Online, R U really reading? A literacy debate

Published 5:00 am Sunday, July 27, 2008

BEREA, Ohio — Books are not Nadia Konyk’s thing. Her mother, hoping to entice her, brings them home from the library, but Nadia rarely shows an interest.

Instead, like so many other teenagers, Nadia, 15, is addicted to the Internet. She regularly spends at least six hours a day in front of the computer here in this suburb southwest of Cleveland.

Nadia checks her e-mail and peruses myyearbook .com, a social networking site, reading messages or posting updates on her mood. She searches for music videos on YouTube and logs onto Gaia Online, a role-playing site where members fashion alternate identities as cutesy cartoon characters. But she spends most of her time on quizilla.com or fanfiction.net, reading and commenting on stories written by other users and based on books, television shows or movies.

Her mother, Deborah Konyk, would prefer that Nadia, who gets A’s and B’s at school, read books for a change. But at this point, Konyk said, “I’m just pleased that she reads something anymore.”

Children like Nadia lie at the heart of a passionate debate about just what it means to read in the digital age.

The discussion is playing out among education policymakers and reading experts around the world, and within groups like the National Council of Teachers of English and the International Reading Association.

As teens’ scores on standardized reading tests have declined or stagnated, some argue that the hours spent prowling the Internet are the enemy of reading — diminishing literacy, wrecking attention spans and destroying a precious common culture that exists only through the reading of books.

But others say the Internet has created a new kind of reading, one that schools and society should not discount.
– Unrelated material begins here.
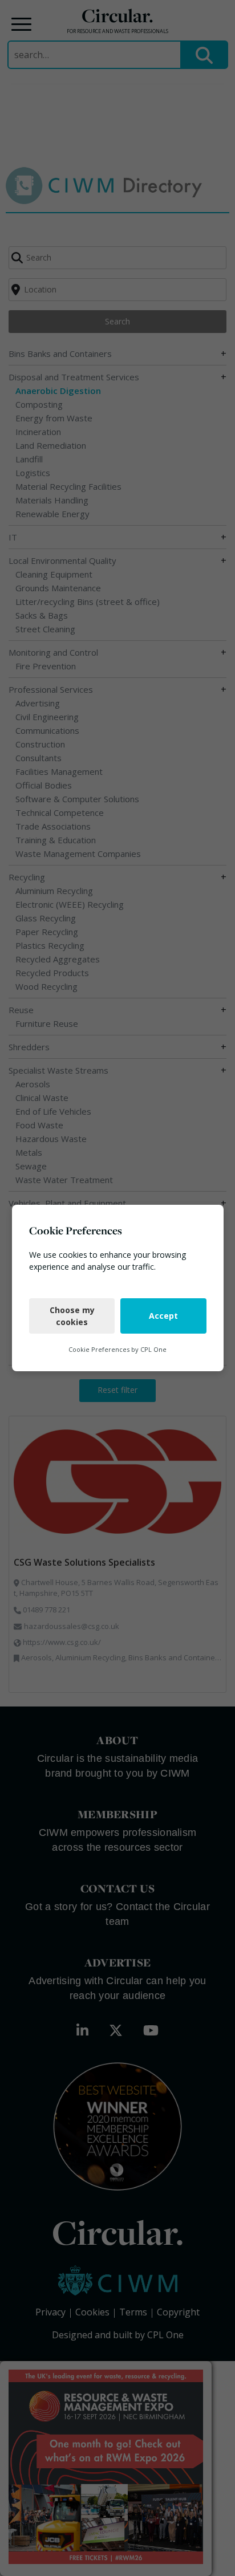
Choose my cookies (71, 1316)
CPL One (153, 1349)
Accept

The Web inspires a teenager like Nadia, who might otherwise spend most of her leisure time watching television, to read and write.

At least since the invention of television, critics have warned that electronic media would destroy reading. What is different now, some literacy experts say, is that spending time on the Web, whether it is looking up something on Google or evenbritney spears.org, entails some engagement with text. Few who believe in the potential of the Web deny the value of books. But they argue that it is unrealistic to expect all children to read “To Kill a Mockingbird” or “Pride and Prejudice” for fun. And those who prefer staring at a television or mashing buttons on a game console, they say, can still benefit from reading on the Internet. In fact, some literacy experts say that online reading skills will help children fare better when they begin looking for digital-age jobs.

Some Web evangelists say children should be evaluated for their proficiency on the Internet just as they are tested on their print reading comprehension. Starting next year, some countries will participate in new international assessments of digital literacy, but the United States, for now, will not.

Young people “aren’t as troubled as some of us older folks are by reading that doesn’t go in a line,” said Rand Spiro, a professor of educational psychology at Michigan State University who is studying reading practices on the Internet. “That’s a good thing, because the world doesn’t go in a line, and the world isn’t organized into separate compartments or chapters.”

Some traditionalists warn that digital reading is the intellectual equivalent of empty calories. Often, they argue, writers on the Internet employ a cryptic argot that vexes teachers and parents. Zigzagging through a cornucopia of words, pictures, video and sounds, they say, distracts more than strengthens readers. And many youths spend most of their time on the Internet playing games or sending messages, activities that involve minimal reading at best.

Web proponents believe that strong readers on the Web may eventually surpass those who rely on books. Reading five Web sites, an op-ed article and a blog post or two, experts say, can be more enriching than reading one book.

“It takes a long time to read a 400-page book,” Spiro said. “In a tenth of the time,” he said, the Internet allows a reader to “cover a lot more of the topic from different points of view.”

Web readers are persistently weak at judging whether information is trustworthy. In one study, Donald Leu, who researches literacy and technology at the University of Connecticut, asked 48 students to look at a spoof Web site (http://zapatopi.net/treeoctopus/) about a mythical species known as the “Pacific Northwest tree octopus.” Nearly 90 percent of them missed the joke and deemed the site a reliable source.

Some literacy experts say that reading itself should be redefined. Interpreting videos or pictures, they say, may be as important a skill as analyzing a novel or a poem.

“Kids are using sound and images so they have a world of ideas to put together that aren’t necessarily language oriented,” said Donna Alvermann, a professor of language and literacy education at the University of Georgia. “Books aren’t out of the picture, but they’re only one way of experiencing information in the world today.”

The United States is diverging from the policies of an increasing number of countries. Next year, for the first time, the Organization for Economic Cooperation and Development, which administers reading, math and science tests to a sample of 15-year-old students in more than 50 countries, will add an electronic reading component. The United States will not participate. A spokeswoman for the Institute of Education Sciences, the research arm of the Department of Education, said an additional test would overburden schools.

Even those who are most concerned about the preservation of books acknowledge that children need a range of reading experiences. “Some of it is the informal reading they get in e-mails or on Web sites. I think they need it all,” said Gay Ivey, a professor at James Madison University who focuses on adolescent literacy.